Dalam kesempatan tersebut, Purbaya juga menegur Direktorat Jenderal Pajak (DJP) terkait rencana pemeriksaan terhadap wajib pajak peserta Program Pengungkapan Sukarela (PPS) atau tax amnesty jilid II yang diduga belum sepenuhnya mengungkapkan harta.
Ia meminta masyarakat tetap tenang dan tidak menafsirkan informasi yang beredar secara berlebihan. Purbaya memastikan bahwa rencana pemeriksaan tersebut tidak akan dilanjutkan.
“Hal itu tidak akan dilakukan. Saya akan menegur DJP agar tetap menjaga iklim usaha dan kepercayaan masyarakat, sehingga keberlanjutan reformasi perpajakan dapat berjalan dengan baik,” ujarnya.
Menurut Purbaya, ke depan seluruh kebijakan perpajakan yang berkaitan dengan dunia usaha akan terlebih dahulu dikaji oleh Direktorat Jenderal Strategi Ekonomi dan Fiskal (DJSEF) sebelum diumumkan secara resmi oleh Menteri Keuangan.

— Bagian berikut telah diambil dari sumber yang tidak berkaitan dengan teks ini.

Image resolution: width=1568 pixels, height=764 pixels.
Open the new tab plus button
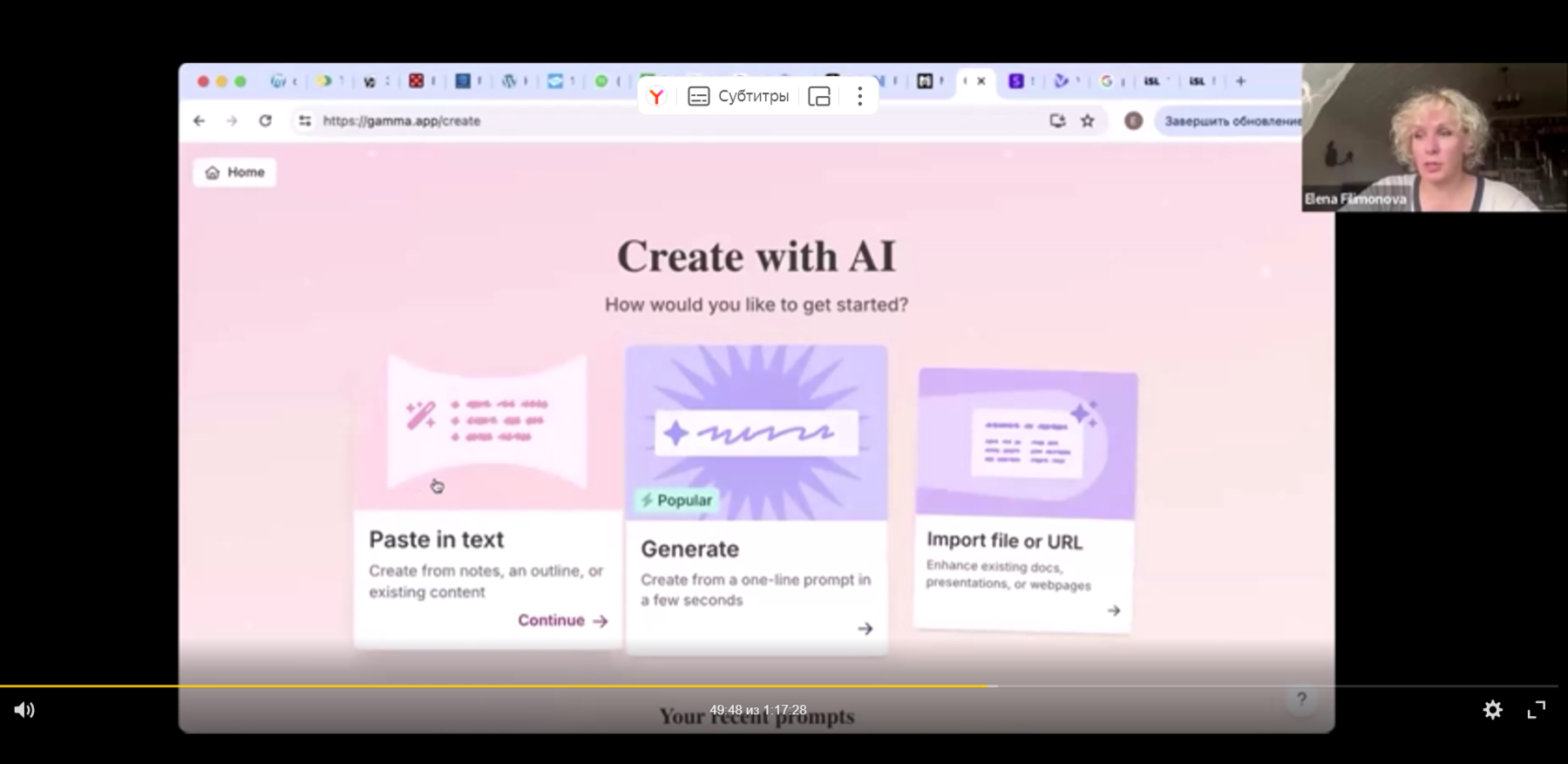[1240, 81]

Meski demikian, ia menegaskan akan mengambil langkah tegas apabila menemukan peserta tax amnesty jilid II yang tidak merealisasikan kewajiban repatriasi aset.
“Jika masih ada dana di luar negeri yang tidak segera dibawa masuk, saya beri waktu hingga akhir tahun. Bila tidak dipenuhi, akan kami tindak tegas. Saya beri tenggat sekitar enam bulan ke depan, dan dana tersebut tidak akan bisa digunakan untuk kegiatan usaha di dalam negeri,” tegasnya.
Purbaya juga menekankan bahwa ke depan, penyampaian kebijakan perpajakan hanya akan dilakukan oleh Menteri Keuangan guna menghindari kesimpangsiuran informasi.
“Ke depan, yang berwenang mengumumkan kebijakan pajak hanya Menteri Keuangan, bukan lagi Dirjen Pajak, agar tidak terjadi kebingungan di masyarakat,” pungkasnya.